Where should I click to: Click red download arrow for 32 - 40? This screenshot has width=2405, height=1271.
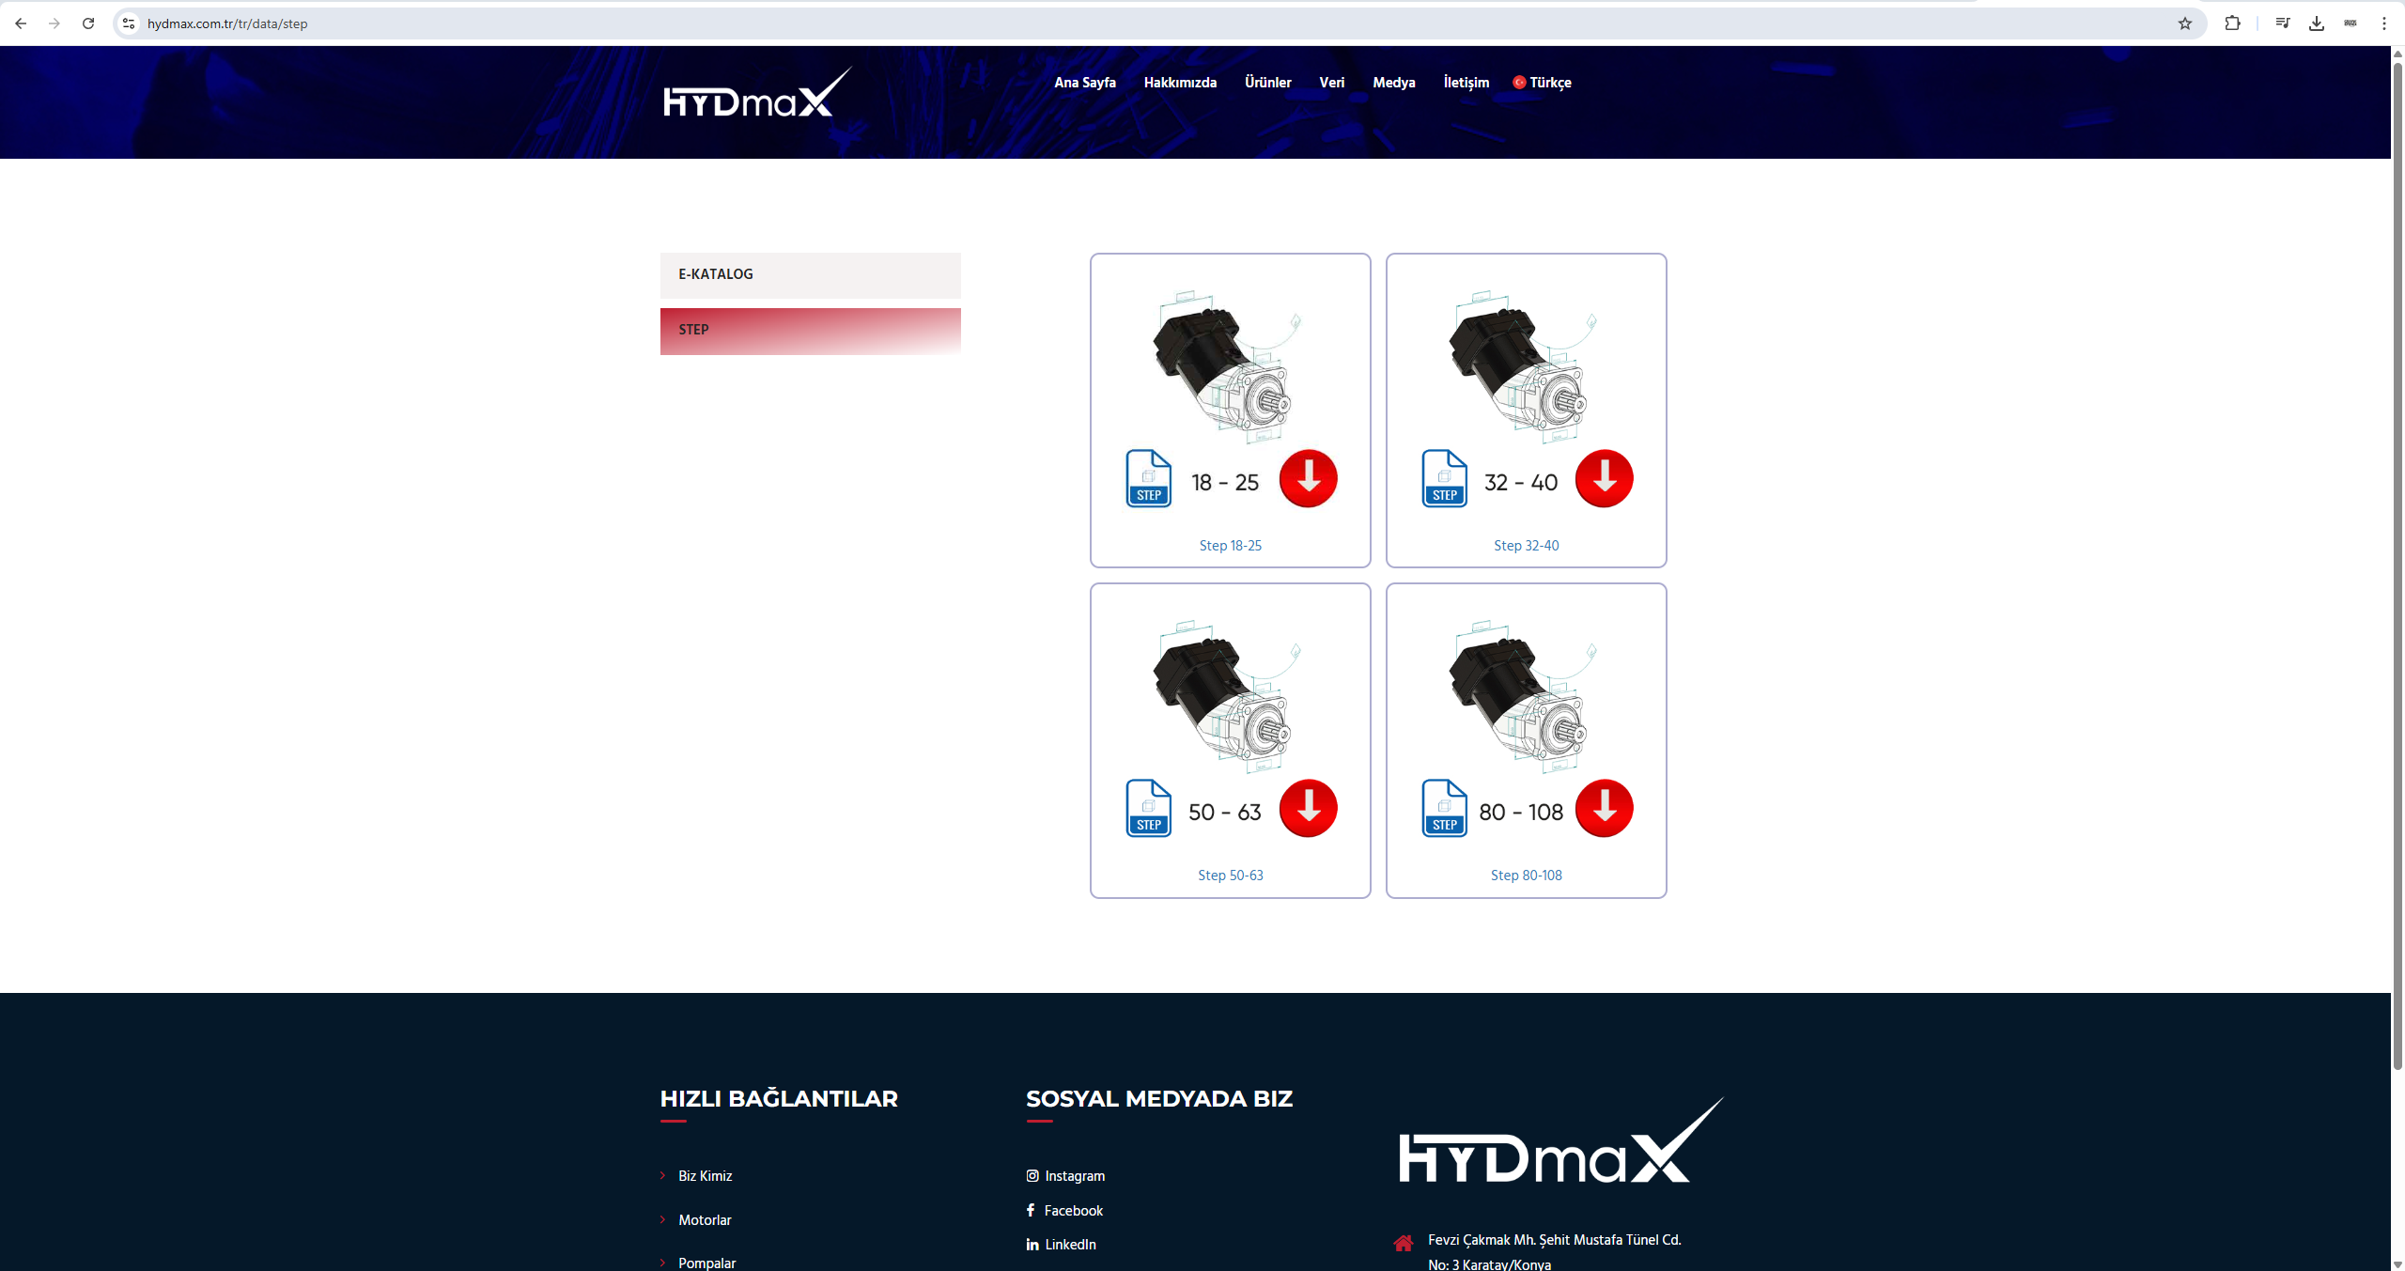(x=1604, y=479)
--
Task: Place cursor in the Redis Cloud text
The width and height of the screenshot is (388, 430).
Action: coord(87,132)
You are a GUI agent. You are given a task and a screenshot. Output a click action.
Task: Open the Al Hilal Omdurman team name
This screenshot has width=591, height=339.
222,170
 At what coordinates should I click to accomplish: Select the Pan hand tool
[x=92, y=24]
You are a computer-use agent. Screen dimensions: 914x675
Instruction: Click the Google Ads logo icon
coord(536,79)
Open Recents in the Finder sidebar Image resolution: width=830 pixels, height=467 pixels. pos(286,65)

What the exercise asks. Only lines that contain "Open" are needed, so copy each of them from the data.

Answer to the exercise.
Task: Open the Al Hilal Omdurman team name
Open Recents in the Finder sidebar Image resolution: width=830 pixels, height=467 pixels. pos(286,65)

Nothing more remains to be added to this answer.